Options explored for rusting observatory
AUTHORITIES are poised to come down on the owners of the Middle Island underwater observatory like a tonne of bricks.
After demanding more information from owner Tower Holdings and inspecting the observatory first-hand, GBRMPA's patience is running out and they are considering enforcement action.
Much like the shuttered GKI Resort, Tower Holdings has let the underwater observatory fall into disrepair, failing to renew their Great Barrier Reef Marine Park Authority permit since it lapsed in November 2017.
Frustrated conservationists including Capricorn Conservation Council coordinator Michael McCabe have called for action since its closure in 2008.
Members of the community have expressed fears that a potentially toxic material used for ballast may be released into the marine park from the rusting structure.
A GBRMPA spokesperson said under the legislation, it was the owner's responsibility to ensure structures in the marine park were permitted or to take steps to remove it.
"The Marine Park Authority made several attempts to encourage a new permit application from the owner of the Middle Island Observatory, however we're yet to receive one or see the owner remove the infrastructure," the spokesperson said.
"We've inspected the site and are seeking expert advice on the short and long-term effect of the infrastructure remaining in the marine park - we'll use this information to inform whether a formal removal order should be issued.
"If an order is issued - and the owner fails to comply with the order and doesn't remove the structure within the timeframe - we could move to prosecute the owner for failing to comply.
If this situation arises, they will give the Commonwealth Director of Public Prosecutions a brief of evidence to determine if there was sufficient evidence and public interest to prosecute the matter.
Capricornia MP Michelle Landry confirmed last week that she had raised the issue with Environment Minister Sussan Ley and recently called Tower Holdings to discuss the matter.
"They are working on some things that they are not releasing to the public as yet," Ms Landry said.
"They told me when they first took over, they spent a couple of hundred thousand dollars on doing it up and within the last six to 12 months they've done a bit more work on it," she said.

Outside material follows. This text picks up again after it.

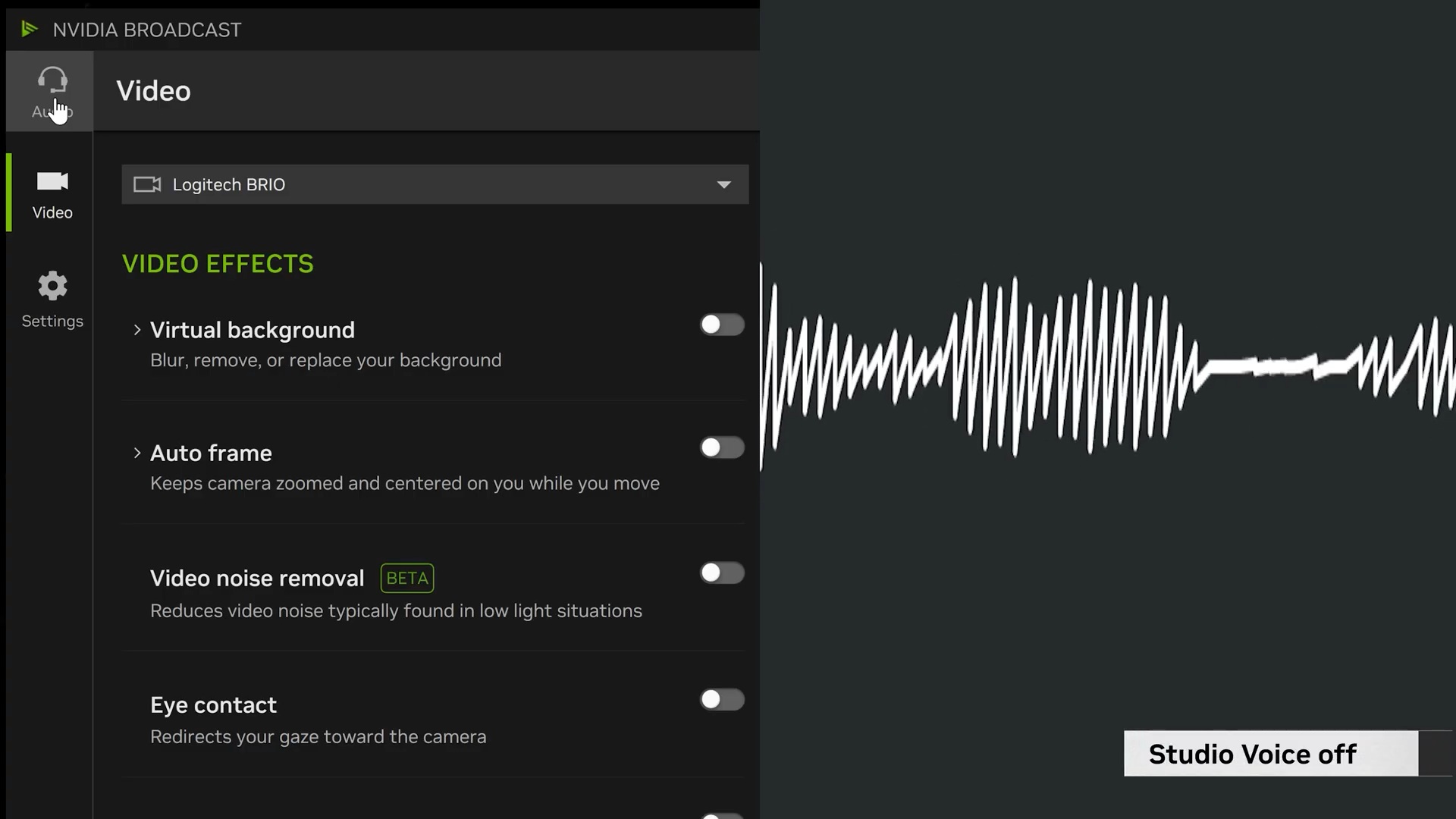Click the Video label in sidebar

point(52,213)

"But I said to them, 'what are you doing about this' because the locals are worried about it and something needs to be done.
"They really didn't have an answer for me on that so I am following up."
Ms Landry understands that Tower Holdings was working towards a solution with CQG's company director Patrice Brown, a corporate environmental advisor, and she also planned to follow up with them.
"I think what needs to be looked at with this is if it's viable to do up again, to be operational or maybe they can decommission it, take off anything that's toxic, and leave it as a (diving) wreck," Ms Landry said.
"I think it would disrupt the coral and the fishes more by ripping that out of the water than decommissioning it so I think that is something that certainly needs to be looked at."
"Fisherman and divers have said to me it's quite good to go diving around that area but it's just the fact that there are toxins in that hub."
It is unclear whether the observatory was included in a recently signed contract for the sale of the GKI Resort Development to Altum Property Group.
Tower Holdings were unwilling to comment.